Several studies also show that psychological debriefing can make symptoms worse:
- A study of police found that those who had psychological debriefing exhibited more hyperarousal at follow-up than those who did not receive a debriefing;
- A study of road accident victims discovered that the intervention group had a “significantly worse outcome” at the three-year mark, “in terms of general psychiatric symptoms (BSI)#, travel anxiety when being a passenger, pain, physical problems, [the] overall level of functioning, and financial problems”;
- A burn trauma victims study showed 26 per cent had post-traumatic stress disorder (PTSD) at follow-up, compared to 9 per cent of the control group; and
- The Cochrane Review of 11 clinical trials found no evidence that psychological debriefing reduced the severity of PTSD, depression, anxiety and general psychological morbidity, and “some suggestion that it may increase the risk of PTSD and depression”. They recommended that “compulsory debriefing of victims of trauma should cease”.
#Brief Symptom Inventory

Psychological First Aid (PFA) is the modern approach to critical incidents and disasters. Its premise is that people are resilient and in most cases can recover naturally from trauma.

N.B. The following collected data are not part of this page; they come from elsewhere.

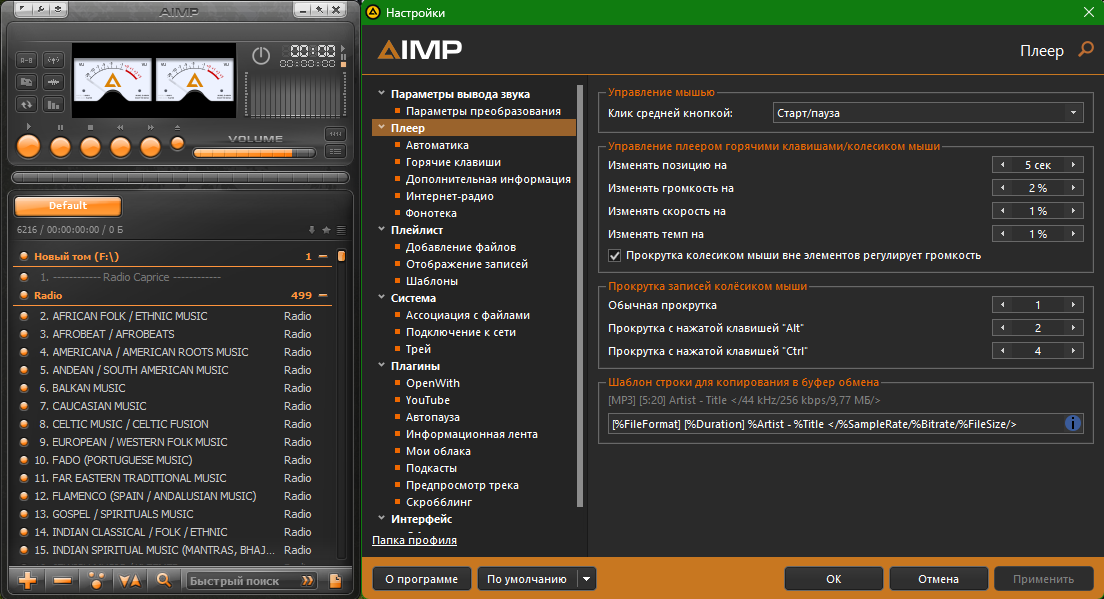Open settings search magnifier icon
Image resolution: width=1104 pixels, height=599 pixels.
pos(1085,50)
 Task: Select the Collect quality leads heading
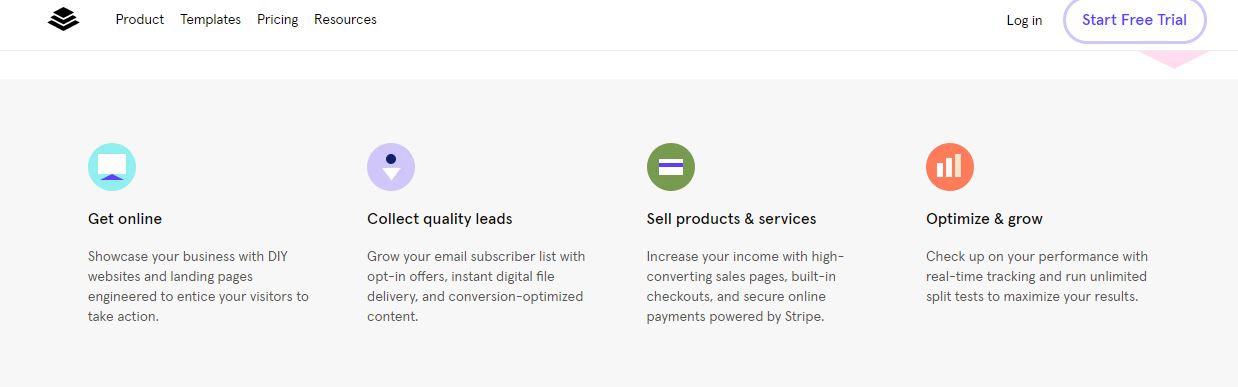click(440, 218)
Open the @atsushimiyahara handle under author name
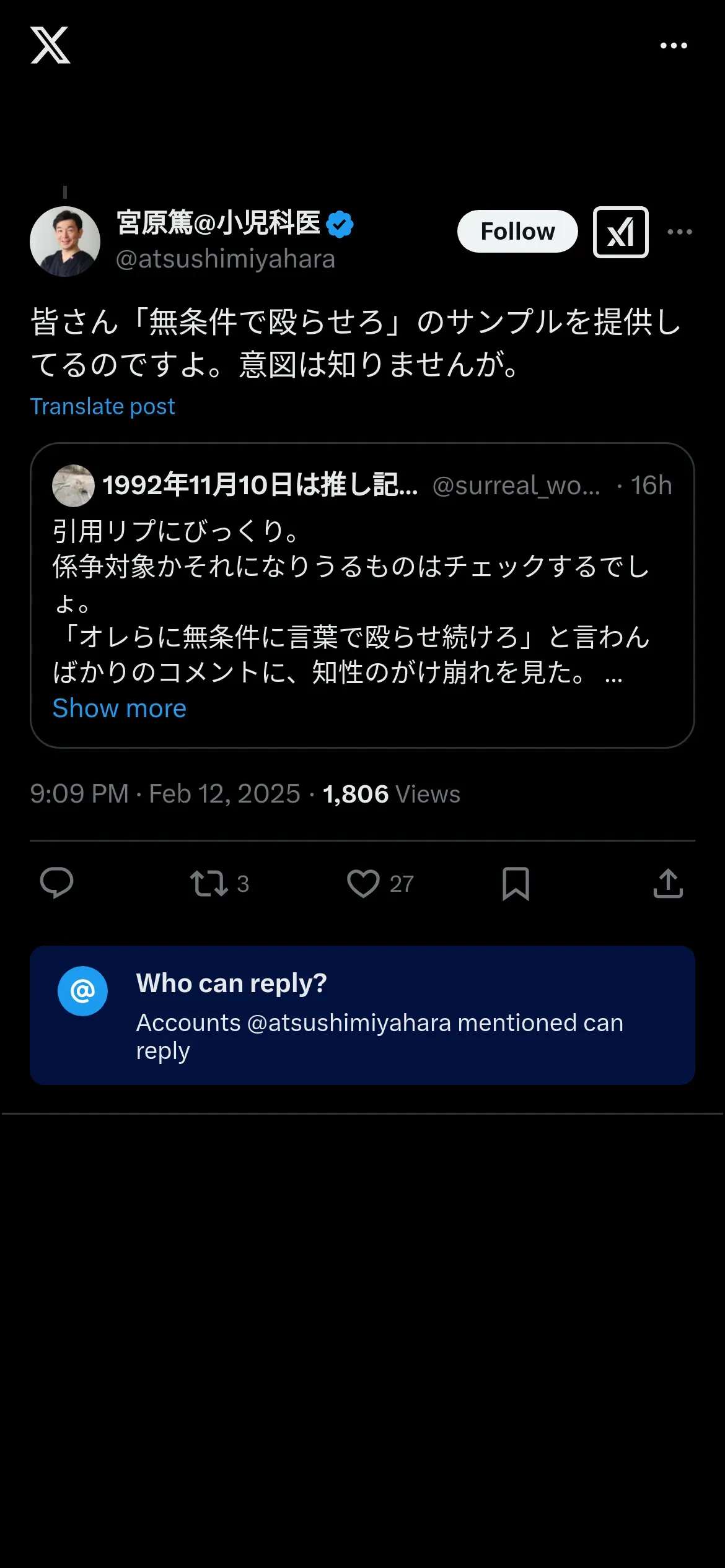This screenshot has height=1568, width=725. (x=226, y=259)
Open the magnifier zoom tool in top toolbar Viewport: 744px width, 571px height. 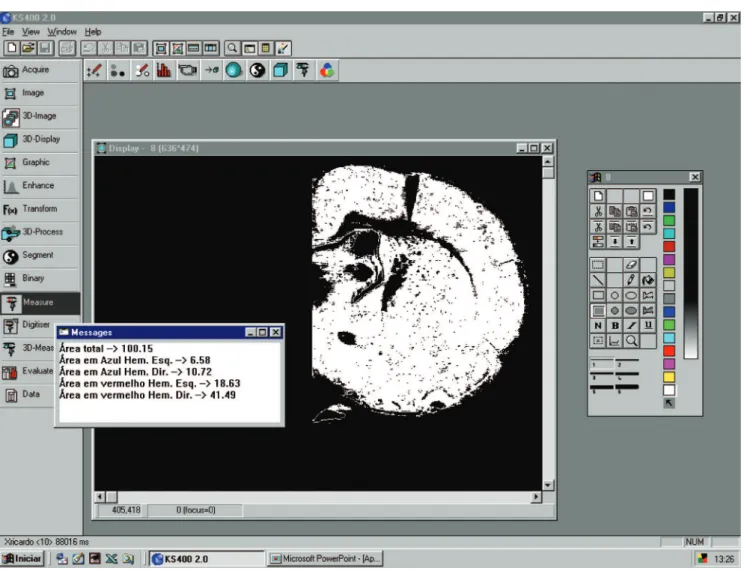tap(232, 48)
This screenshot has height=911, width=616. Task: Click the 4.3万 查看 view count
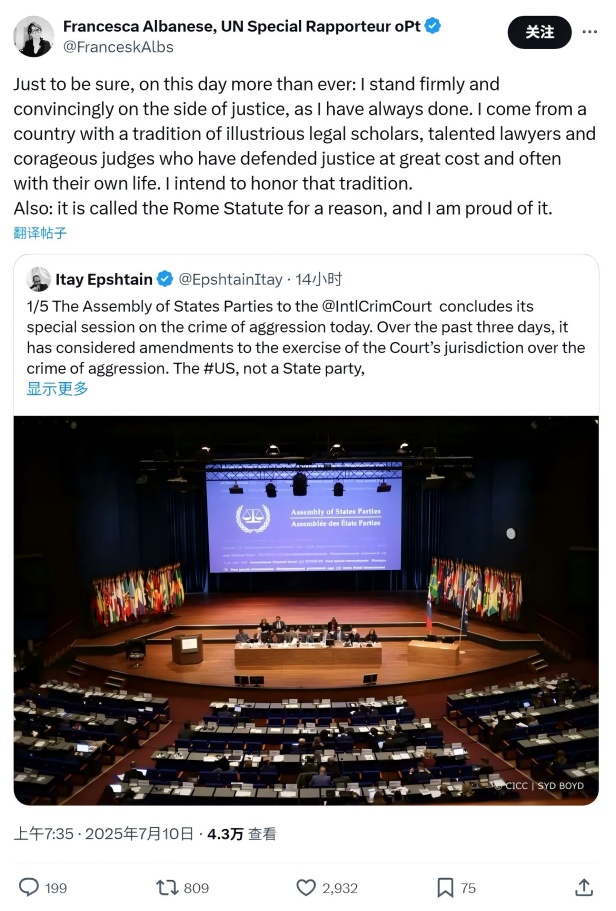tap(241, 834)
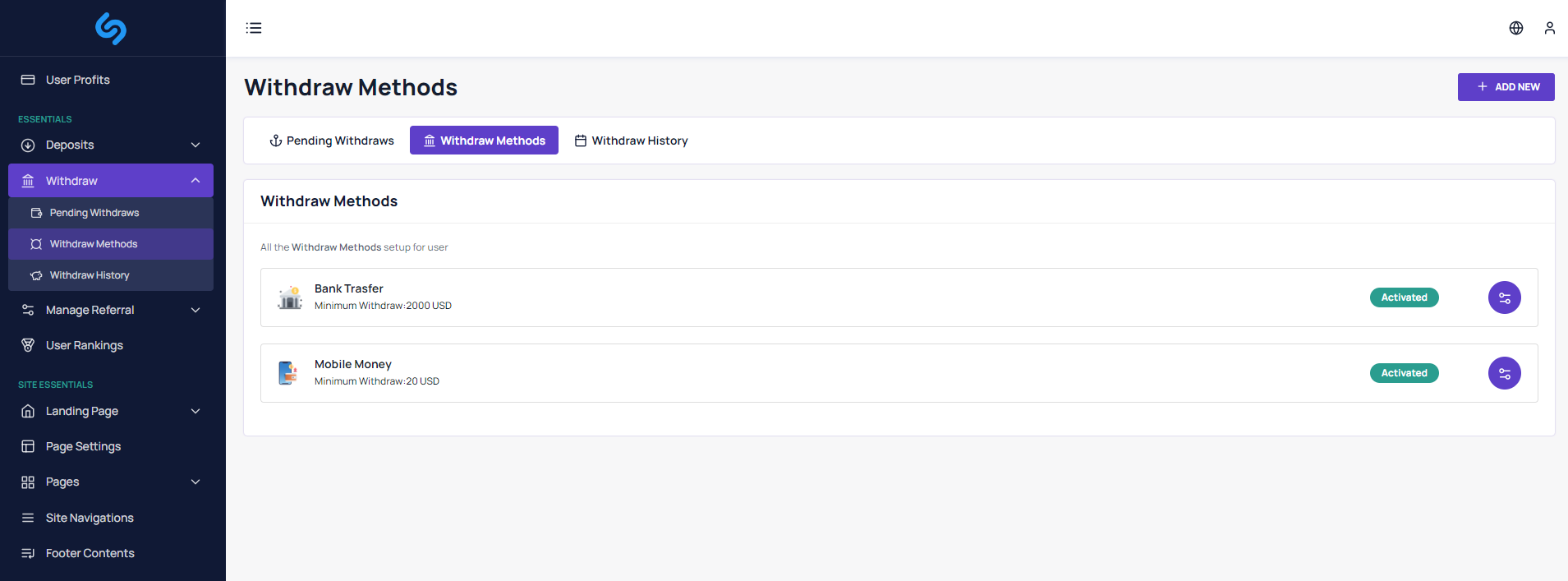Viewport: 1568px width, 581px height.
Task: Click the hamburger menu toggle icon
Action: click(x=254, y=28)
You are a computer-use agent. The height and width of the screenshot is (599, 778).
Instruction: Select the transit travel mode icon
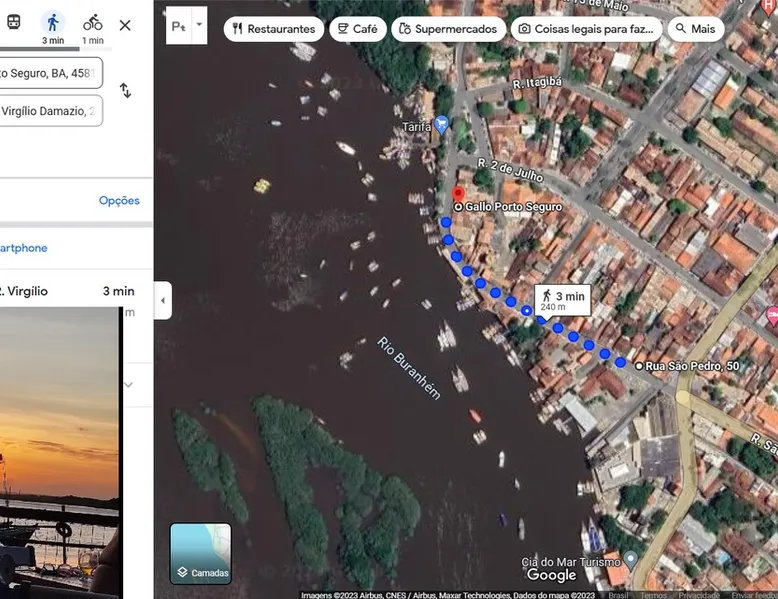pyautogui.click(x=13, y=23)
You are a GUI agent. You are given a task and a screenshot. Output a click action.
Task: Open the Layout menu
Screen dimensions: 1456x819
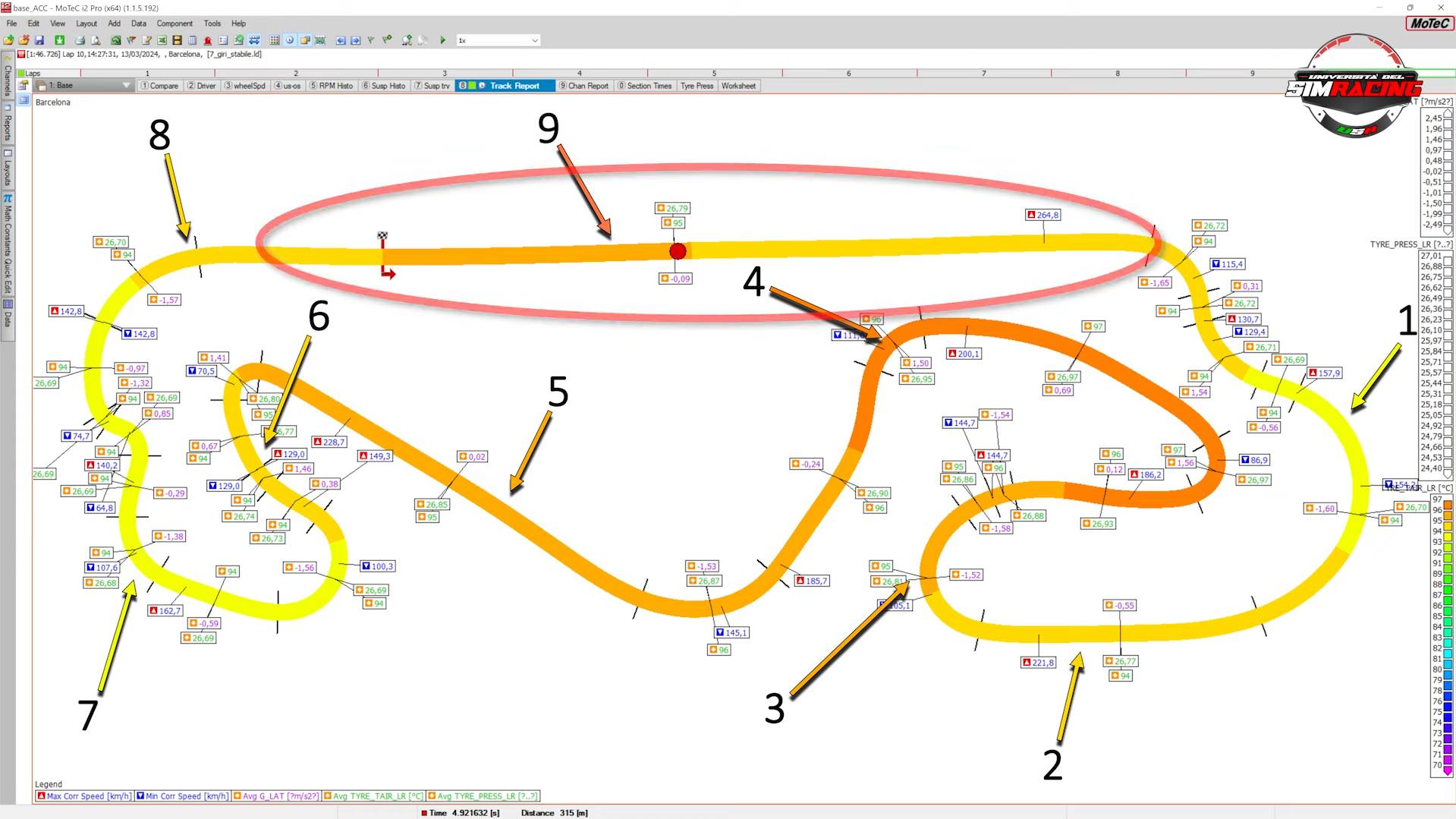coord(86,24)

PFA is a “humane, supportive response to a fellow human being who is suffering and who may need support”, says the WHO. This involves helping people feel safe, connected to others, calm and hopeful, and ensuring access to physical, emotional and social support. It aims to reduce initial distress, meet current needs, promote flexible coping and encourage adjustment – and it can be delivered by peers, managers and colleagues.
“Most people recover naturally from trauma, without the need for formal mental health intervention. For individuals who might benefit from trauma support, this is best provided in a style, on a timeframe, and by a practitioner who best suits the needs of that individual,” says Sonder’s Dr Phillips.